Your objective:
Give the lines below again exactly, starting with the line that holds "Given: Switch to the Overview tab" and going on through the line that holds "Viewport: 1080px width, 623px height.".

====== Available records ======

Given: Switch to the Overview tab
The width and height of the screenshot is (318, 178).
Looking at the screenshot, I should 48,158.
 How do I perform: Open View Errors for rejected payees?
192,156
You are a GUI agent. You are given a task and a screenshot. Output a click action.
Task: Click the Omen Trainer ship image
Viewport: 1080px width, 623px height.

======
====== Available records ======

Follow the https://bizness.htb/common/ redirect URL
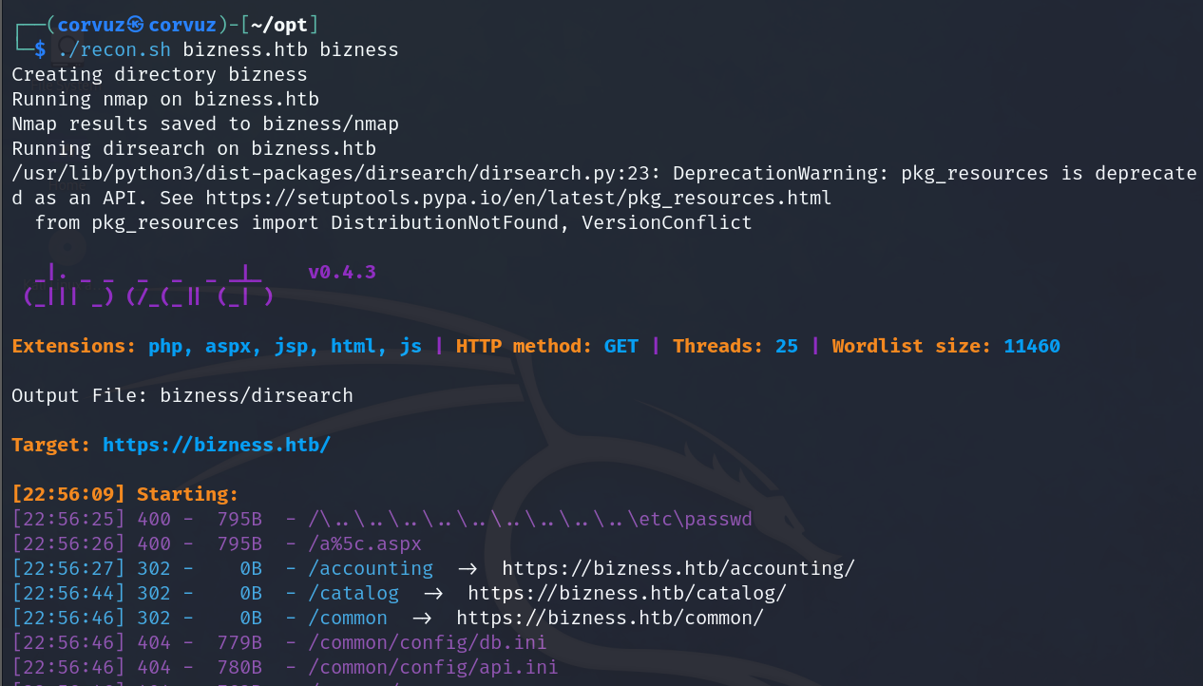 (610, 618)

======

Reply:
Given: Switch to the Overview tab
The width and height of the screenshot is (318, 178).
Looking at the screenshot, I should 48,158.
 How do I perform: Open View Errors for rejected payees?
192,156
You are a GUI agent. You are given a task and a screenshot. Output a click action.
Task: Click the Omen Trainer ship image
Viewport: 1080px width, 623px height.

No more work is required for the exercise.